Last time we saw why accuracy-mavens prefer Brier distance to Euclidean distance. But we did everything in two dimensions. That’s fine for a coin toss, with only two possibilities. But what if there are three doors and one of them has a prize behind it??
Don’t panic! Today we’re going to verify that Brier distance is still a proper way of measuring inaccuracy, even when there are more than two possibilities. (Next time we’ll talk about Euclidean distance with more than two possibilitie.)
Let’s start small, with just three possibilities. $\renewcommand{\vec}[1]{\mathbf{#1}}\newcommand{\p}{\vec{p}}\newcommand{\q}{\vec{q}}\newcommand{\v}{\vec{v}}\newcommand{\EIpq}{EI_{\p}(\q)}\newcommand{\EIpp}{EI_{\p}(\p)}$
Three Possibilities
You’re on a game show; there are three doors; one has a prize behind it. The three possibilities are represented by the vertices $(1,0,0)$, $(0,1,0)$, and $(0,0,1)$:
Your credences are given by some probability assignment $(p_1, p_2, p_3)$. It might be $(1/ 3, 1/ 3, 1/ 3)$ but it could be anything… $(7/ 10, 2/ 10, 1/ 10)$, for example.
In case you’re curious, here’s what the range of possible probability assignments looks like in graphical terms:
The triangular surface is the three-dimensional analogue of the diagonal line in the two-dimensional diagram from our first post in this series.
It’ll be handy to refer to points on this surface using single letters, like $\p$ for $(p_1, p_2, p_3)$. We’ll write these letters in bold, to distinguish a sequence of numbers like $\p$ from a single number like $p_1$. (In math-speak, $\p$ is a vector and $p_1$ is a scalar.)

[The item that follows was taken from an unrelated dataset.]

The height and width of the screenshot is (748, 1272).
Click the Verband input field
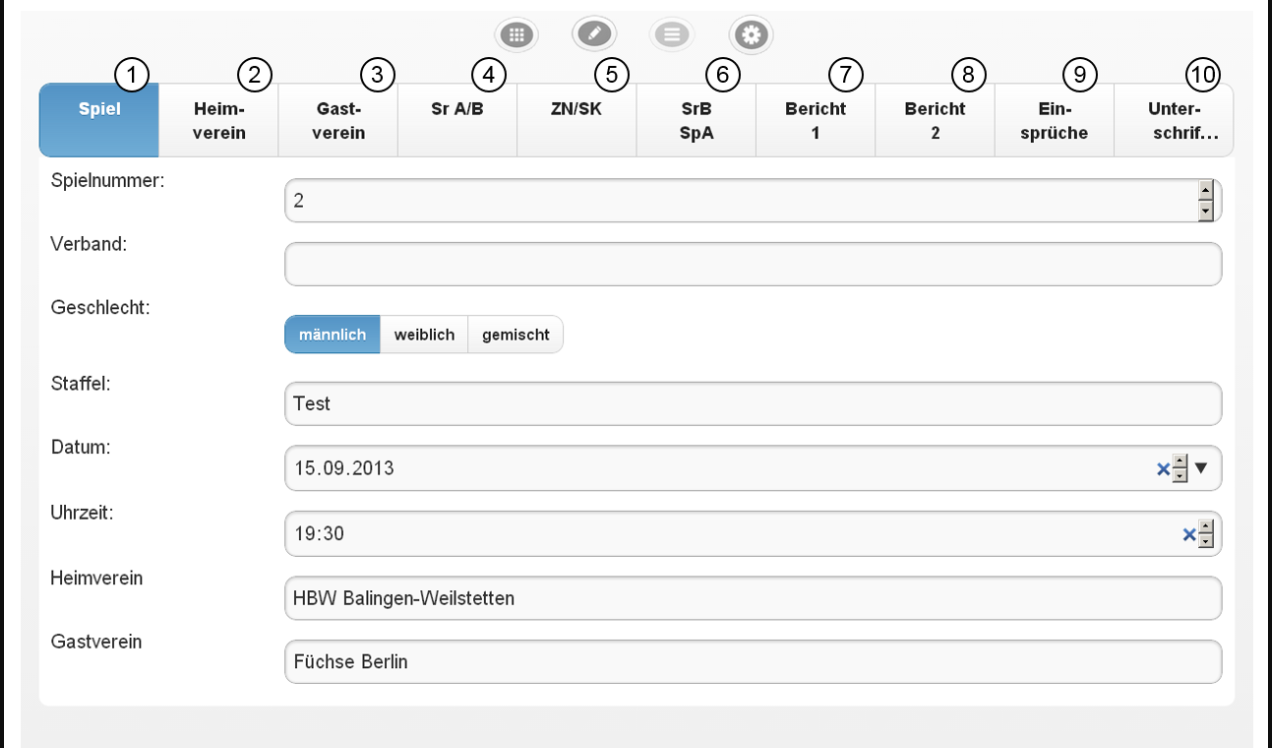752,264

Our job is to show that Brier distance is “proper” in three dimensions. Let’s recall what that means: given a point $\p$, the expected Brier distance (according to $\p$) of a point $\q = (q_1, q_2, q_3)$ from the three vertices is always smallest when $\q = \p$.
What does that mean?
Recall, the Brier distance from $\q$ to the vertex $(1, 0, 0)$ is:
$$
(q_1 - 1)^2 + (q_2 - 0)^2 + (q_3 - 0)^2
$$
Or, more succinctly:
$$
(q_1 - 1)^2 + q_2^2 + q_3^2
$$
So the expected Brier distance of $\q$ according to $\p$ weights each such sum by the probability $\p$ assigns to the corresponding vertex.
$$
\begin{align}
&\quad\quad p_1 \left( (q_1 - 1)^2 + q_2^2 + q_3^2 \right)\\
&\quad + p_2 \left( q_1^2 + (q_2 - 1)^2 + q_3^2 \right)\\
&\quad + p_3 \left( q_1^2 + q_2^2 + (q_3 - 1)^2 \right)
\end{align}
$$
We need to show that this quantity is smallest when $\q = \p$, i.e. when $q_1 = p_1$, $q_2 = p_2$, and $q_3 = p_3$.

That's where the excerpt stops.